The lead performers weren’t the only ones who had debatable lines.

Marcel Grant, who played the only Prince Charming, said upon entering the stage, “I am sex!” Grant’s gold pants gleamed in the spotlight, yet they reminded me of the wrapper on gold Magnum condoms — cheap and reflective. It wasn’t that Grant looked bad, he was hilarious and played his part well.

Also, the hobby horse toy sewn to Grant’s golden crotch was certainly an unforgettable sight and succeeded in surpassing the stereotype of Prince Charming and his steed.

The Story

The first scene draws the viewer in, but does not hold them there.

The four princesses kneel in the darkness, encircled by the supporting cast, as an eerie music box melody echoes behind them.

Nearly obscured by the shadows of the performers on the screen behind the stage, a hand draped in a white lace sleeve scribbles in near chicken scratch with a red quill pen on plain paper while everyone but the princesses rotate in jerky, puppet-like movements.

After nearly falling asleep to the cliche fairy tale premise, I was woken up by a more upbeat musical number. What truly got my attention was hearing Ward’s character, Sleeping Beauty, say, “Ladies, we’re all fucked.”
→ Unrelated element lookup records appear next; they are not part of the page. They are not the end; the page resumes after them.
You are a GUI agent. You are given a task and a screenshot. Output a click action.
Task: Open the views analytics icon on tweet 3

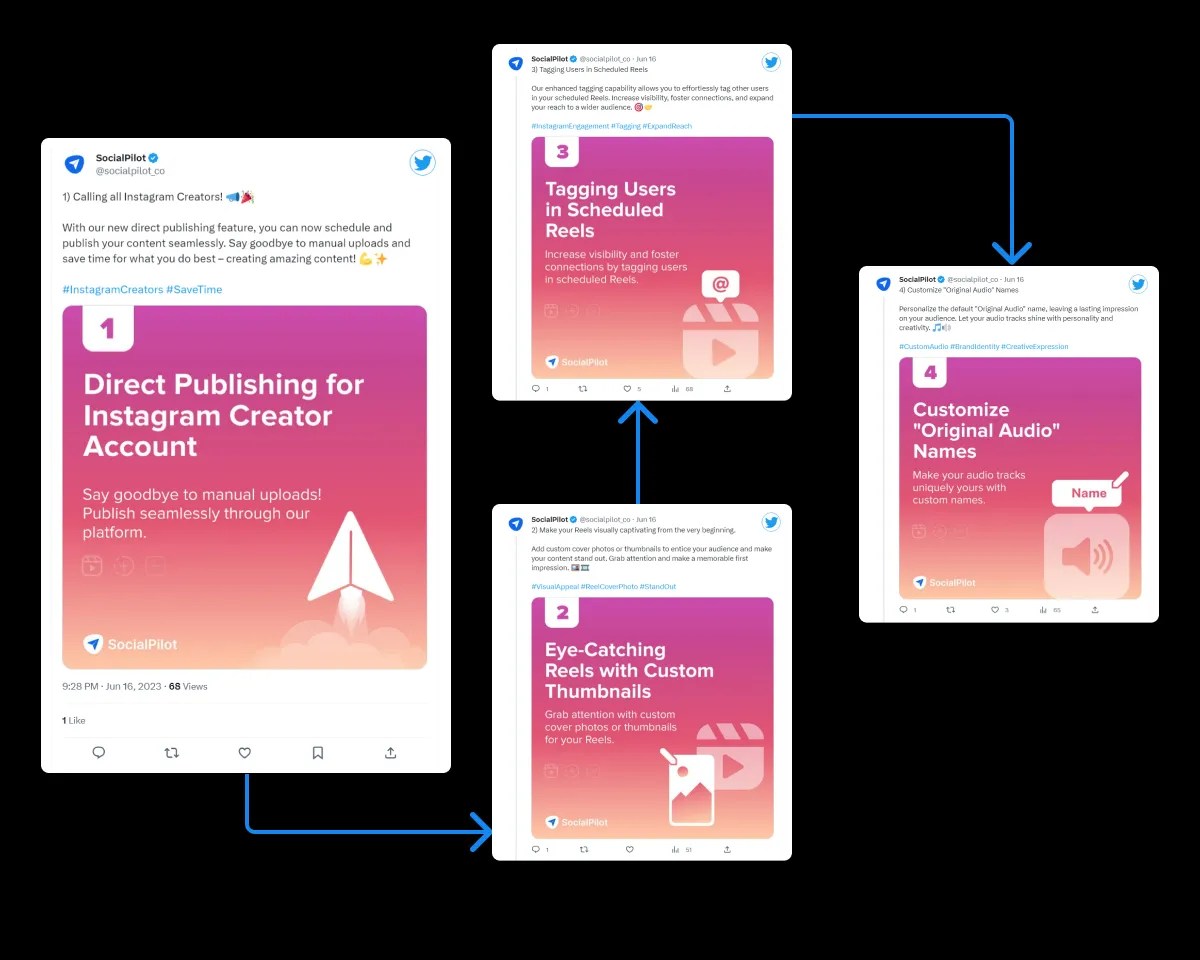pos(675,388)
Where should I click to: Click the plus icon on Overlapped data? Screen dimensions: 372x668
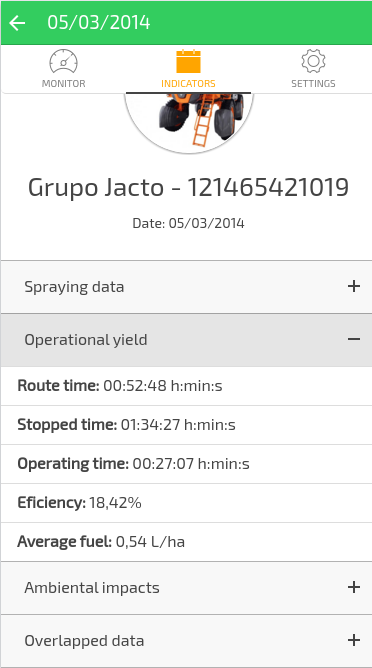pyautogui.click(x=354, y=640)
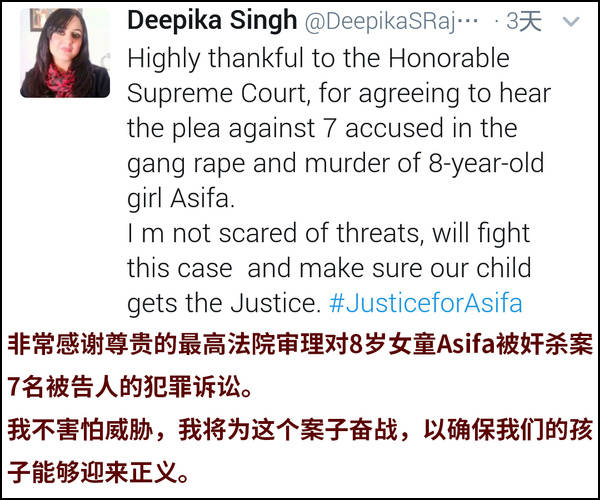Click the display name "Deepika Singh"
The height and width of the screenshot is (500, 600).
click(212, 20)
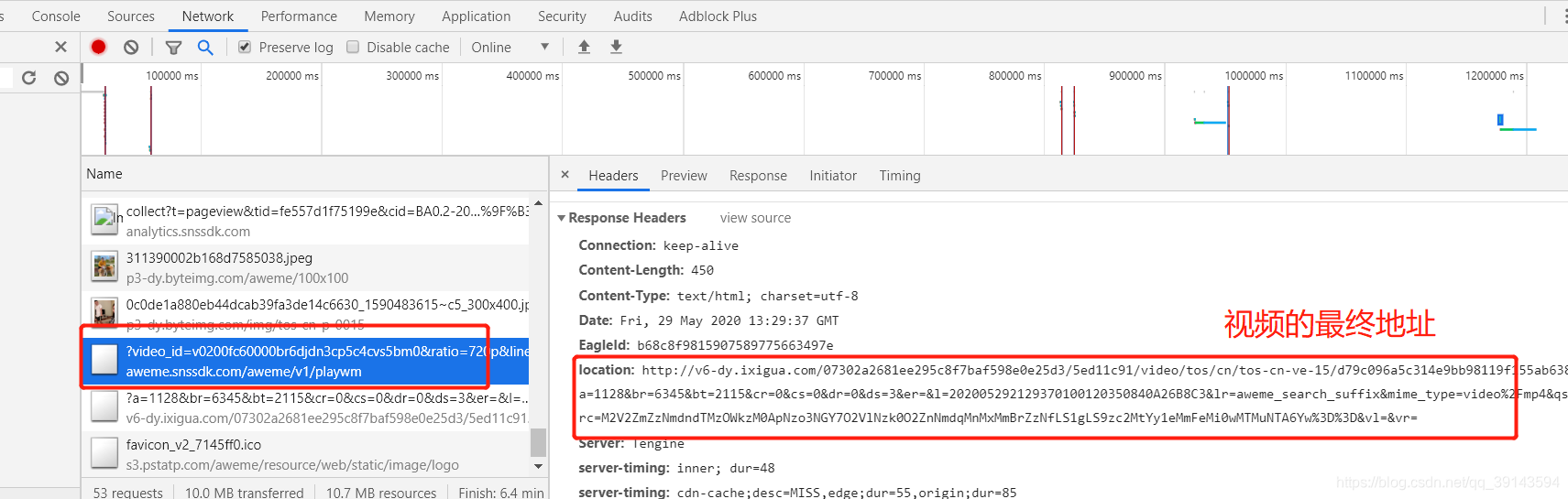Switch to the Performance tab
This screenshot has width=1568, height=499.
pyautogui.click(x=299, y=16)
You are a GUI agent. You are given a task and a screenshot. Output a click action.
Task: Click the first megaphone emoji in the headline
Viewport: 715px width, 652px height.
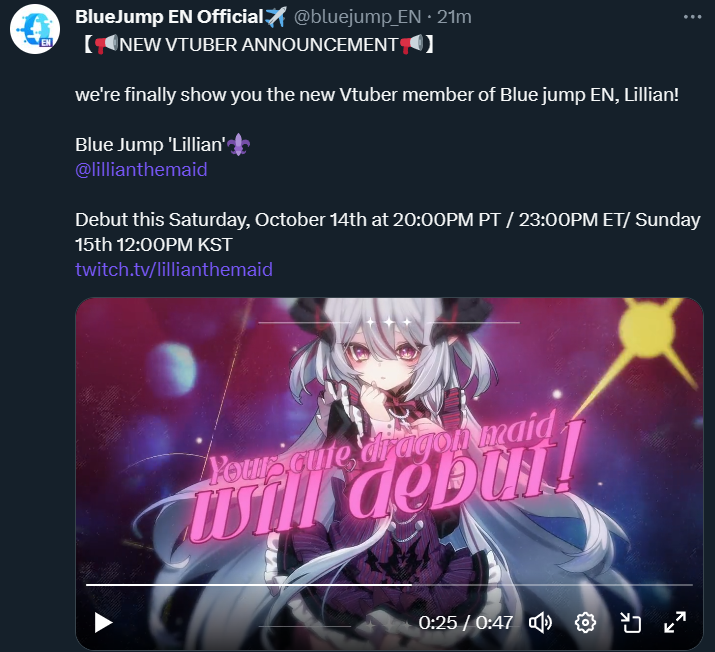(107, 45)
She was right, this production was.

Snow White (Melanie Stagner), Sleeping Beauty (Cassia Ward), Cinderella (Kennedy Clark) and Red Riding Hood (Jasmine Boulder) discuss leaving the fairytale world. PHOTO BY: Nick Molsee

The princesses’ main issue throughout the play is that they’re stuck living the same life every day. This issue is relatable to real life, where it can feel like you’re just doing the same thing again and again.

According to Sleeping Beauty, “The fairy tale never changes.”
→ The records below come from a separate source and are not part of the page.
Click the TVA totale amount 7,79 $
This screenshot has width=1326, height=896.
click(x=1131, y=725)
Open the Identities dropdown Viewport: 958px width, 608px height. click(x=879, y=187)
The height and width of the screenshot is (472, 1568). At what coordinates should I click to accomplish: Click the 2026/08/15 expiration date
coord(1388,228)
Following the realization that one of their own, Rapunzel, played by Knapp, has escaped the storybook land, the princesses decide that maybe they don’t want a “happily ever after.”

“Off We Fly Now” did a great job in showing how hard it is to escape our comfort zone. The princesses’ experiences are stunted by their own ignorance, their desperation to leave their pasts behind and their high expectations of the real world.
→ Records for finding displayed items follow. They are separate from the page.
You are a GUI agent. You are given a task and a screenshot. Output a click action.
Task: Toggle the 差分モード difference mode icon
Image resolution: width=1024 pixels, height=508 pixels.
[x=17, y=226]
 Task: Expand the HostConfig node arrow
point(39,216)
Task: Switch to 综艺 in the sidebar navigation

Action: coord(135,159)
The princesses enter the real world, where those expectations were challenged.

And upon landing in their new home, the ladies were immediately surrounded by frenzied journalists.

How the journalists knew their favorite storybook characters escaped to the real world? Nobody knows. Furthermore, the production doesn’t explain what type of connection the made-up and real world even have.

Cameras flash. Reporters ask questions. Despite the princesses leaving their own world in efforts to escape the trappings of royalty, they end up becoming willing celebrities.

The escapee fairy tale heroines rise to fame. Money rolls in, lovers roll out and the princesses live out the life directed by the red carpet. Few scenes show the young ladies’ growth and eventual decline.

The Grand Reveal

Remember Rapunzel? The catalyst for all of these events?

Deciding to mention the most pivotal member last, Rapunzel gives a down-to-earth interview. In the midst of what seems to be an ill-mannered argument, she tells her story of how she escaped her fairy tale, traveled the world and settled down as a writer.

Knapp’s motivational speech to Rapunzel’s less-than-worldly friends was one of the more memorable speeches.

Her performance as Rapunzel was the most clear-cut one. She was realistic, easy to believe and probably the most relatable in terms of her script and how her life turns out.

Rapunzel seemed to be the only princess not corrupted by money and fame. She represented a relatable version of someone flying the coop, while her old friends fell from the nest.

“Nobody lives happily ever after,” Rapunzel said.

The Final Thought

I wish I could forget the abysmal, slap-dash lyrics of the final trio of “musical” performances. The actresses’ vocals were not horrible, but the words could have been much better.

“Off We Fly Now” was a bumpy ride without a seatbelt. The audience was dropped into plot holes and swerved into unclear time lapses before eventually coming to a rickety stop at the end of the road.

The cast and crew worked hard, as I’ve seen in the past, but “Off We Fly Now” did not showcase the best of their abilities.